▶ **Excerpt provided**:
Rhode Island NPR Radio
By KRISTIN GOURLAY
December 5, 2014
Sen. Bernie Sanders (I-VT) chairs the Senate Committee on Veterans Affairs. At a hearing Wednesday, Dec. 3, Sanders wanted to know why new hepatitis C drugs cost so much and how the VA was going to pay for them.
Credit Screenshot of live stream of hearing
Dennis was a young Marine training at Camp Pendleton, ready to deploy.
“I was on my way over, I was in what they call staging,” said Dennis. “13, 16, 17 days, then send you over to Okinawa, then Vietnam. I got lucky.”
That is, if you call blowing a knee out lucky. It saved him from going to Vietnam. Soon after that, Dennis isn’t sure when or how, he got infected with the hepatitis C virus.
“I didn’t do any intravenous drugs or anything like that,” Dennis said. “My ex had it, I don’t know if I got it from her.”
Dennis is 63. He’s from Providence. He doesn’t want us to use his last name because of the stigma hepatitis C can carry. It’s a disease he’s been living with for decades. That’s partly because, until this year, his treatment options were pretty grim. But the years of hoping for something better to come along are over. Doctor Alexis Pappas gives Dennis the good news in an exam room at the Providence VA.

▶ **Work instructions**:
**1)** In the hepatitis C article, where was Dennis training as a young Marine?
**2)** Resume the hepatitis C article from the point where it stops.

▶ **Supplied records**:
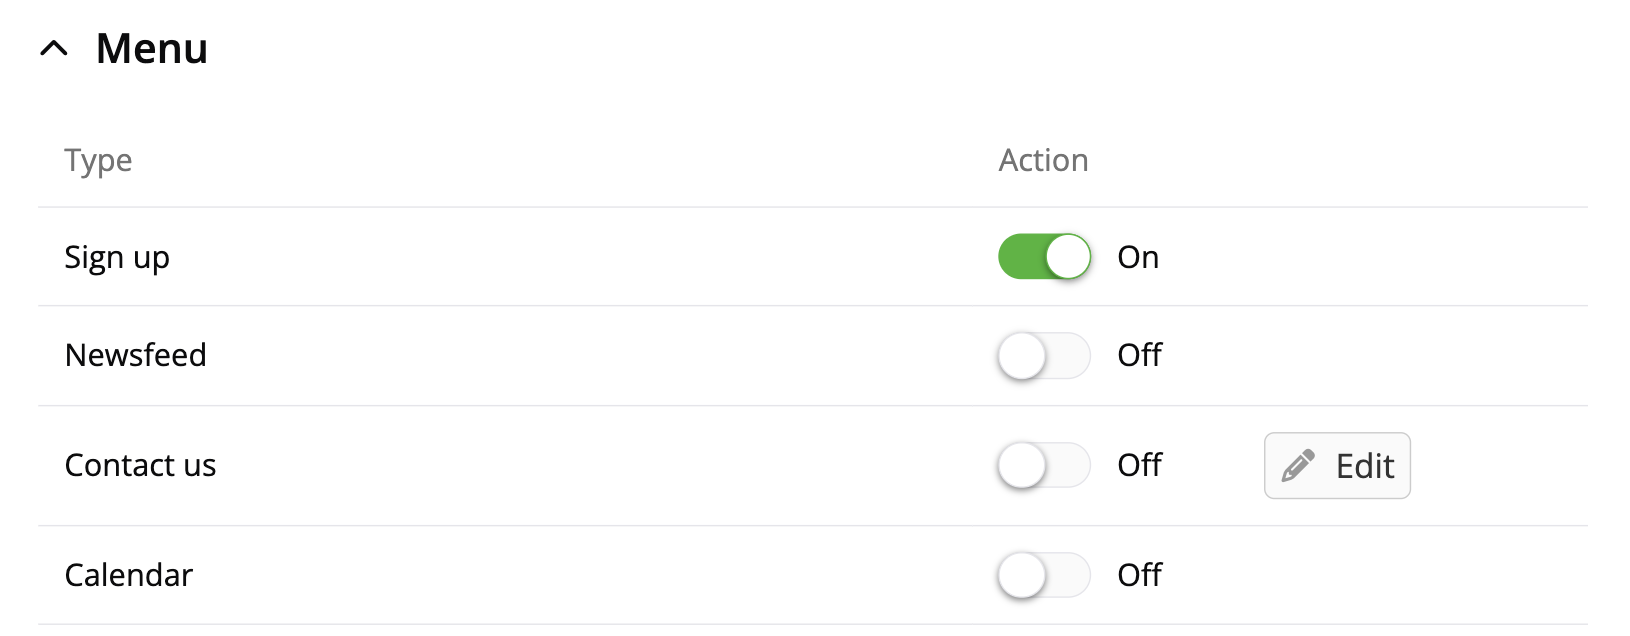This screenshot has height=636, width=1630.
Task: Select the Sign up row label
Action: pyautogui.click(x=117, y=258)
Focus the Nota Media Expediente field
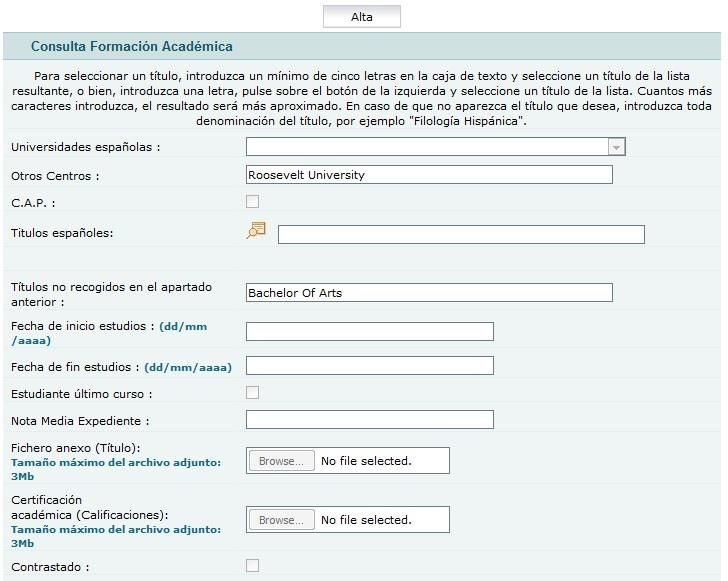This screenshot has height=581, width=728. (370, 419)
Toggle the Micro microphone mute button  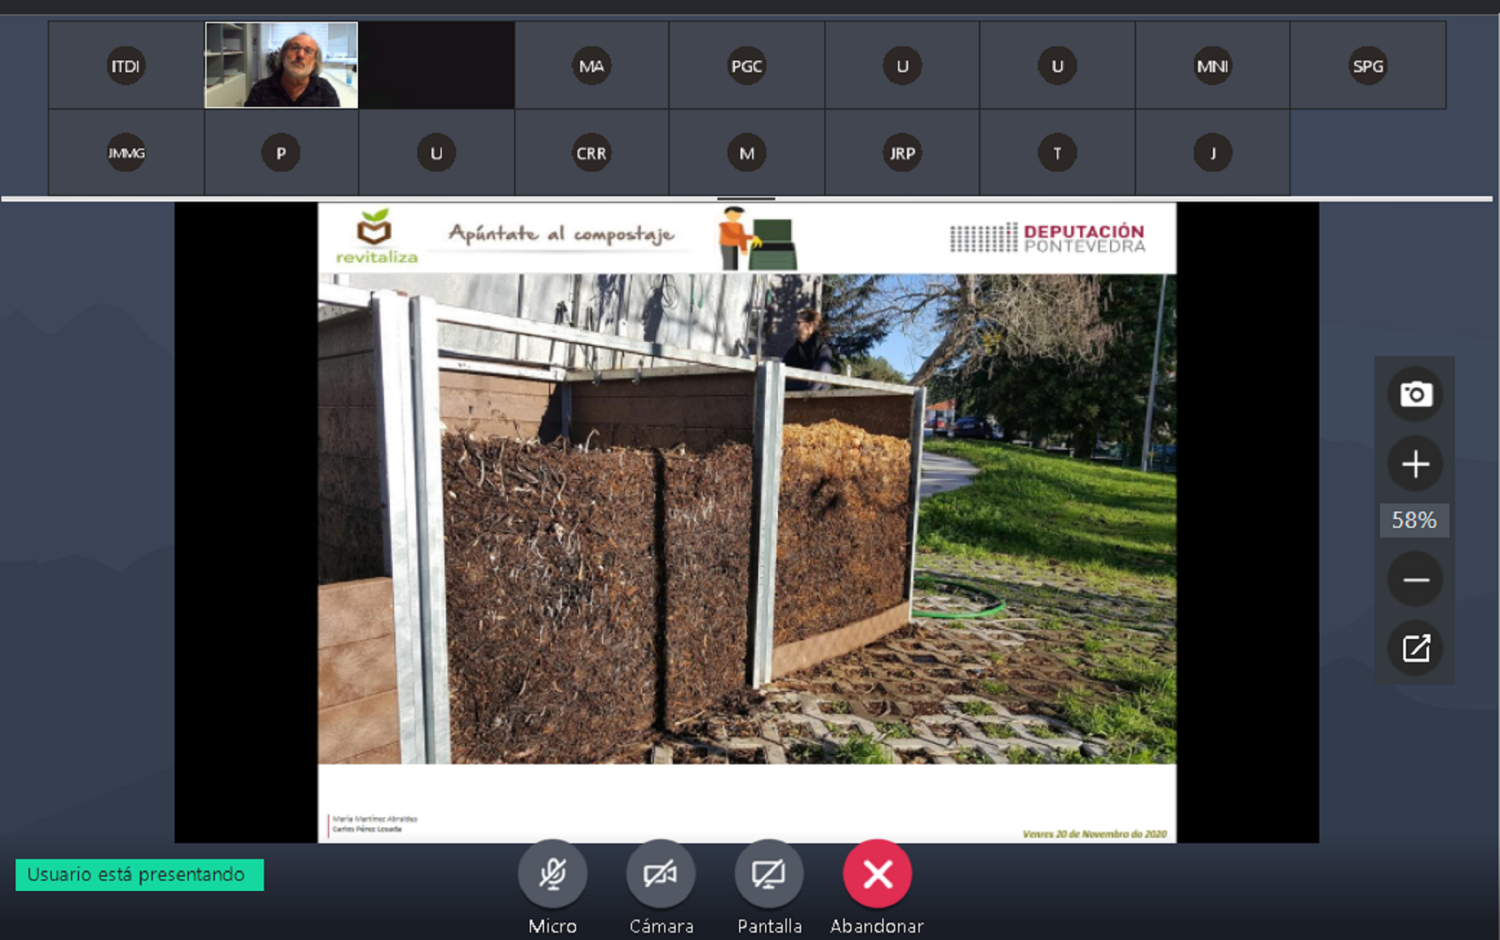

▶ **Answers per task**:
**1)** Camp Pendleton.

**2)**
“So as you’ve probably heard in the news,” Pappas explained, “there’s a lot of new treatments for hepatitis c and the VA has all those available now for your genotype.”
Pappas tells Dennis she’ll start him on treatment right away. And chances are excellent that after 12 weeks he’ll be cured. But that cure comes at a price. One new hepatitis C drug, Sovaldi, costs $84,000 dollars for a full course. The VA managed to negotiate that down to about $50,000 dollars.
But with more than 170,000 veterans living with hepatitis C, the price is still too high for strained budgets.
“So most of our veterans have been carrying disease for the past three, four decades,” said Promrat. “And now it’s the time when the full-blown manifestations of chronic liver injury come to light. And we’re now dealing with that, right now.”
Dealing, he says, with a ten-fold increase in the number of patients with liver cancer. Rising numbers of patients needing liver transplants. More veterans with cirrhosis and liver failure. All consequences of untreated hepatitis C.